4.2 Learned AR also relied on the decision of Hon’ble Apex Court in the case of Naresh J Sukhwani Vs. Union Of India-1996 (83) ELT 258 (S.C) reproduced below:-

“4 It must be remembered that the statements made before the Customs Officials is not a statement recorded under section 161 of the Criminal Procedure code, 1973. Therefore it is a material piece of evidence collected by customs officials under section 108 of the Customs Act. That material incriminates the petitioner inculpating him in the contravention of the provisions of the customs act, The material can certainly be used to connect the petitioner in the contravention inasmuch as Mr. Dudani’s statements clearly inculpates not only himself but also the petitioner. It can, therefore, be used as substantive evidence connecting the petitioner with the contravention by exporting foreign currency out of India. Therefore we do not think that there is any illegality in the order of confiscation of foreign currency and imposition of penalty. There is no ground warranting reduction of fine.”

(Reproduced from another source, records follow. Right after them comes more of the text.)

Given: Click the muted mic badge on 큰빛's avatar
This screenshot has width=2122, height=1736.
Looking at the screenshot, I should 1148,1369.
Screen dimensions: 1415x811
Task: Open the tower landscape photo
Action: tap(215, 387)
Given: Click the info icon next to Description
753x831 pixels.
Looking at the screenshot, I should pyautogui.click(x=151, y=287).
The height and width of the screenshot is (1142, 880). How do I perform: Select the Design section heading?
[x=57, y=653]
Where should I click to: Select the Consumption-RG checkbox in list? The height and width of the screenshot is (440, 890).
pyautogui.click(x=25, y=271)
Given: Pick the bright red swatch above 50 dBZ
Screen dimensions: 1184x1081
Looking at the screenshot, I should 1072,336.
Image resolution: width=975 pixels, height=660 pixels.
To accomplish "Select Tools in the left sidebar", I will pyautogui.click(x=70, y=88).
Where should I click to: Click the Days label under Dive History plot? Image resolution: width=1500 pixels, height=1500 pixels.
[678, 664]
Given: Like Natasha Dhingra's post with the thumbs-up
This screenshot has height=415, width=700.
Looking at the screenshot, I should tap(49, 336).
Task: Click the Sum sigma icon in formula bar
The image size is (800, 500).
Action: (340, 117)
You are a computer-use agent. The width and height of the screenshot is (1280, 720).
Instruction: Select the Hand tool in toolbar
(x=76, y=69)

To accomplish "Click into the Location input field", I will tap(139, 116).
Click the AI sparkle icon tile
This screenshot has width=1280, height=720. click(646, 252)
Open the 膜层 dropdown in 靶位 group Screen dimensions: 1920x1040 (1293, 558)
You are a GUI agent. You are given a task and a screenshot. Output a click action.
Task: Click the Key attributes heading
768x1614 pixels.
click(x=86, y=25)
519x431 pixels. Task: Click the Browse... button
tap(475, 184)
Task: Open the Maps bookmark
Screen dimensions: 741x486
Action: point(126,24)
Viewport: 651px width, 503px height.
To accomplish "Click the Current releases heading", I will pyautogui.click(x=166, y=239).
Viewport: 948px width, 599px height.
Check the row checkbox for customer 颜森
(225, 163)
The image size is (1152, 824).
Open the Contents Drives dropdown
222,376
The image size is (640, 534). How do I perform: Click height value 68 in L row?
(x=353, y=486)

4.3 Learned AR argued that the statement of Co- Accused can be relied upon in terms of the aforesaid decision. He also relied on the decision of tribunal in the case of Noble Agency V.s Commissioner of Customs, Mumbai-2002 (142) E.L.T. 84 (Tri.-Mumbai) In para 12 of the said decision following has been observed:-

“12. The CHA occupies a very important position in the Custom House. The customs procedures are complicated. The importers have to deal with a multiplicity of agencies Viz. carriers, custodians like BPT as well as the Customs. The importer would find it impossible to clear his goods through these agencies without wasting valuable energy and time. The CHA is supposed to safeguard the interests of both the importers and the Customs. A lot of trust is kept in CHA by the importers/exporters as well as by the government Agencies. To ensure appropriate discharge of such trust, the relevant regulations are framed. Regulation 14 of the CHA Licensing Regulating lists out obligations of the CHA. Any contravention of such obligations even without intent would be sufficient to invite upon the CHA the punishment listed in the Regulations. Any deliberate contravention of the law has to be dealt with most seriously. Regulations 13 makes it very clear that CHA license cannot be sold or transferred. The proceedings in the case show and establish that by his action Shri. Maru had in fact transferred the license to several people for pecuniary benefits. Such contraventions have to be viewed seriously and hence the order of the Commissioner is correct.”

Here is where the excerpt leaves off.